Omniprésents, ces sons qui parviennent du camp deviennent aussi obsédants que la musique de Mica Levi qui explosera dans un déchaînement de sonorités à la limite du supportable lors du générique de fin. L’absence de réaction de la famille à ses stimuli sonores rend d’autant plus intolérable les images bucoliques des enfants au bord de la rivière ou jouant dans la piscine. Ces cris de désespoir renforcent l’obscénité de ces images parfaites d’un Eden familial, construit sur un terrain de mort.

Zone d’inconfort

Le son de la mort émanant du camp s’associe à un regard très technique de la part du cinéaste qui épouse la vision clinique du père de famille sur sa mission. En disposant plusieurs caméras dans et autour de la maison, Jonathan Glazer a mis en place un dispositif ambitieux propre à une émission de télé-réalité.
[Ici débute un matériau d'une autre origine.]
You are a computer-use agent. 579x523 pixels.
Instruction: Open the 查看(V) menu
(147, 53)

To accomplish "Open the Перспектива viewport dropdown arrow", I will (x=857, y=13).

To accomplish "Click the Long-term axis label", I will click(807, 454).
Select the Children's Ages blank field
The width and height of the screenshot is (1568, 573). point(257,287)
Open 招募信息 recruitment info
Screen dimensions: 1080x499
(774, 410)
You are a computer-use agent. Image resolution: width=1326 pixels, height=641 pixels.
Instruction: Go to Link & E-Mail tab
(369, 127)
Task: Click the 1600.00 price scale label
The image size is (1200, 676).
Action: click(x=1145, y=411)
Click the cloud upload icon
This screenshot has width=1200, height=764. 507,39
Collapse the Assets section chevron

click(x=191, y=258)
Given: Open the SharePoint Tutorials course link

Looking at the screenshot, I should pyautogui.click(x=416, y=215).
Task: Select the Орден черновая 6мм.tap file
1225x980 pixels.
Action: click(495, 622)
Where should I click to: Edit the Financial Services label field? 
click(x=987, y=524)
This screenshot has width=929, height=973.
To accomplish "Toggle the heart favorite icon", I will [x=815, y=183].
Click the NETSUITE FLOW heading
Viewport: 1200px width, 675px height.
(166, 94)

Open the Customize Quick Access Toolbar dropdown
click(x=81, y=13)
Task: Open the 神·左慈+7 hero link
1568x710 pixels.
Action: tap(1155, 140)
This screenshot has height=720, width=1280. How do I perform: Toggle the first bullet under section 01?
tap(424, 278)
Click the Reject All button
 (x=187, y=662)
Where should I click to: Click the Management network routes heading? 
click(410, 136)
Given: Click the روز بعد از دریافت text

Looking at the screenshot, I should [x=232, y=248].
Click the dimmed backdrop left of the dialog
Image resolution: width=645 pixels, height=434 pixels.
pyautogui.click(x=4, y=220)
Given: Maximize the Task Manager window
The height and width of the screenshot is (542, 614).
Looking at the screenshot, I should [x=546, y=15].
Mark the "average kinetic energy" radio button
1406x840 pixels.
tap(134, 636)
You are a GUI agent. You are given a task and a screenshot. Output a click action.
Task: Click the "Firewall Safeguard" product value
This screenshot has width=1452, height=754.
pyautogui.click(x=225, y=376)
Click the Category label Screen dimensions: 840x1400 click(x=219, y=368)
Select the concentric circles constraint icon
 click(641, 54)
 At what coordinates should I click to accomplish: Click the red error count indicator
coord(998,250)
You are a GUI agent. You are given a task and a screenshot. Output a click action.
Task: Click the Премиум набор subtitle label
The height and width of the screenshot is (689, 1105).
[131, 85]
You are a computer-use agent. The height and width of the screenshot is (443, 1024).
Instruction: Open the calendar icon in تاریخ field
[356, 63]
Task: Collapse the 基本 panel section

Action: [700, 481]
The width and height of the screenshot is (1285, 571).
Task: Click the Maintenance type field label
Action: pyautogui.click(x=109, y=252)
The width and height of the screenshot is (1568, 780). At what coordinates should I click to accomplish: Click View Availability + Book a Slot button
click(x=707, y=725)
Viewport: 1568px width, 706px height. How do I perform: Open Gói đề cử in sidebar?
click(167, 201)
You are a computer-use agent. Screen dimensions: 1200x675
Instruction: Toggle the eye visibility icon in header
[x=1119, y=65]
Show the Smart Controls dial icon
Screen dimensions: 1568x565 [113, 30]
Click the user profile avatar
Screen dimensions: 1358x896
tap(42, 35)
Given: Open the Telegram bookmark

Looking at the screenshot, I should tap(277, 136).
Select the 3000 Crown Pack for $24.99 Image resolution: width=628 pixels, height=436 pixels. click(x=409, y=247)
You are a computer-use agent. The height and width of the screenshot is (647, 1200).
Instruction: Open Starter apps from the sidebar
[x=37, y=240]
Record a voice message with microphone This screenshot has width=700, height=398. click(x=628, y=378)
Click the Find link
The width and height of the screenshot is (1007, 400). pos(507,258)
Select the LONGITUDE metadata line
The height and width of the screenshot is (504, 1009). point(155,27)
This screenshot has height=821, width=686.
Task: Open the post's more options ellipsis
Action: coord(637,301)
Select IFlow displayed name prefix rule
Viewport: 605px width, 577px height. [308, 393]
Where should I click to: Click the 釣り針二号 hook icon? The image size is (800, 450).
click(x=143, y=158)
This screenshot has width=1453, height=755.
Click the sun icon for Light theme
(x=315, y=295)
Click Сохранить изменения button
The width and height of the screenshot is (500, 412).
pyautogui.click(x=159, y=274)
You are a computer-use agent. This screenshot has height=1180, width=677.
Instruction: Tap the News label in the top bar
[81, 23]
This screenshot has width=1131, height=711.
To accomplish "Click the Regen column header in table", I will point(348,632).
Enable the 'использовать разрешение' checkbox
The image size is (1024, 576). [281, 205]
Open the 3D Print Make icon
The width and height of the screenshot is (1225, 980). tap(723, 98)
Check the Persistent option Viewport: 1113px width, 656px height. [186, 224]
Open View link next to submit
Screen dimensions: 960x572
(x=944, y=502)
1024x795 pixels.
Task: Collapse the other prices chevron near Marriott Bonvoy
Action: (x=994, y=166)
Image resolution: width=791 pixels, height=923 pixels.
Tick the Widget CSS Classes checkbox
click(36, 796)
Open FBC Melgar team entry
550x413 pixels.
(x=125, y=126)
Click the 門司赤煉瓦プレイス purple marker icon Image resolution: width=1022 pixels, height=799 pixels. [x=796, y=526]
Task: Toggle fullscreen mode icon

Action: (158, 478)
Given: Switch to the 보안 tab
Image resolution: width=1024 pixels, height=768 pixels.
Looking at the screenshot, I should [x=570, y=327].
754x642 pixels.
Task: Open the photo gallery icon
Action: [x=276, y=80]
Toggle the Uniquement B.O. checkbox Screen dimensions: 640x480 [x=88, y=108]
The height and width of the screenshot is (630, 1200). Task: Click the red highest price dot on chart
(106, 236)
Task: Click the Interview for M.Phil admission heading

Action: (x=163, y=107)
La Zone d'intérêt © photo A24 - FILM4 - ACCESS- Bac Films

Entre scènes répétées et improvisation, le réalisateur a capté les acteurs et actrices en temps réel alors qu’ils jouaient simultanément dans des pièces différentes. Une méthode qui renforce la sensation de regard extérieur sur le drame en cours, sans possibilité de compassion ou d’empathie de la part des bourreaux. Ce refus de toute émotion, de toute trace d’humanité, rend l’œuvre particulièrement étouffante.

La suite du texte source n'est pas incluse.